**GIVEN INSTRUCTION:** Rewrite the records from the line containing "The height and" through the end of the records, changing "screenshot" to "screen image" and keeping everything else the same. Leave the pictures out of your answer.

** Start ENTRIES **

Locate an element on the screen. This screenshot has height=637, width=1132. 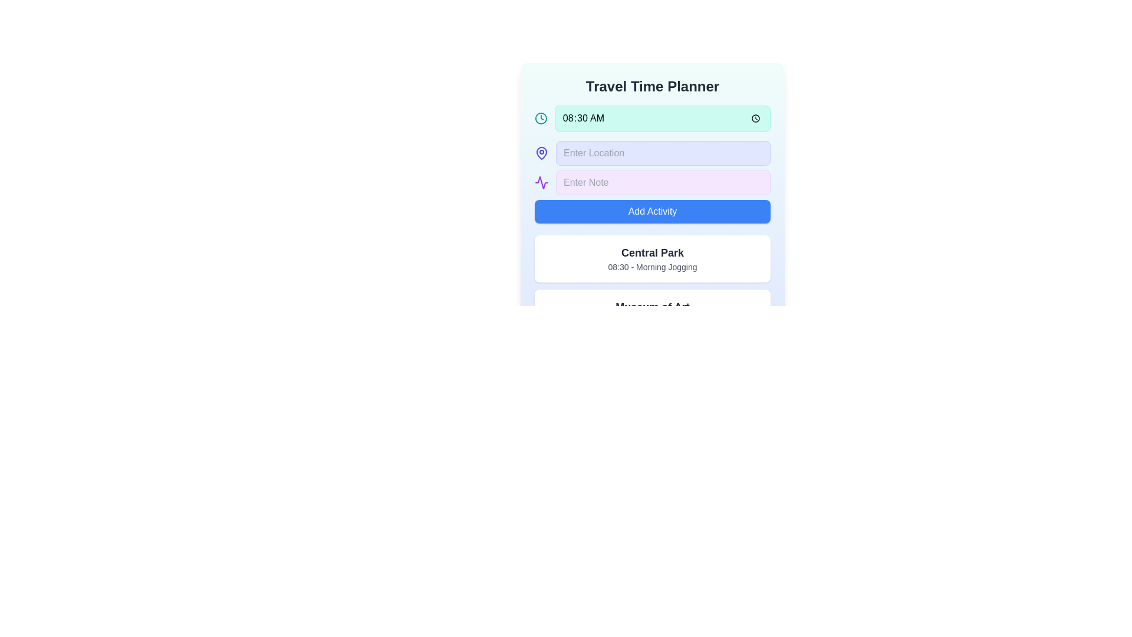
the list of scheduled activities in the 'Travel Time Planner' is located at coordinates (652, 286).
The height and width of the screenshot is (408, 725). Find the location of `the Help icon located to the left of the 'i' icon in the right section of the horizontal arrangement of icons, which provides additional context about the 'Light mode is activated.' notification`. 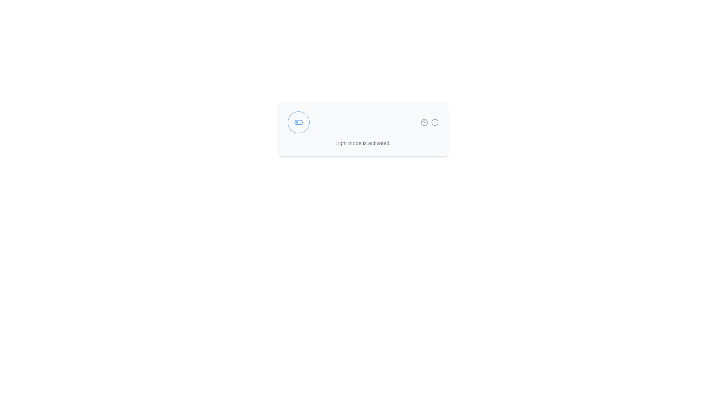

the Help icon located to the left of the 'i' icon in the right section of the horizontal arrangement of icons, which provides additional context about the 'Light mode is activated.' notification is located at coordinates (424, 122).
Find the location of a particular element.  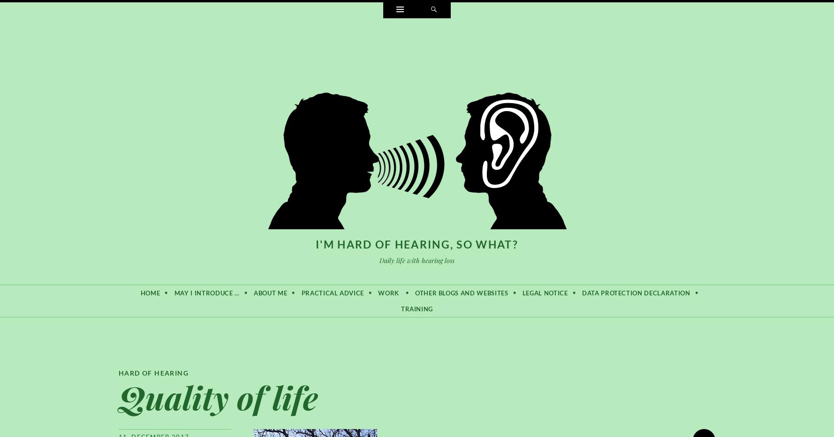

'Other Blogs and websites' is located at coordinates (414, 292).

** End ENTRIES **

**RESULT OF THIS EXERCISE:**
The height and width of the screen image is (408, 725). Find the location of `the Help icon located to the left of the 'i' icon in the right section of the horizontal arrangement of icons, which provides additional context about the 'Light mode is activated.' notification`. 

the Help icon located to the left of the 'i' icon in the right section of the horizontal arrangement of icons, which provides additional context about the 'Light mode is activated.' notification is located at coordinates (424, 122).
Find the location of a particular element.  

'Other Blogs and websites' is located at coordinates (414, 292).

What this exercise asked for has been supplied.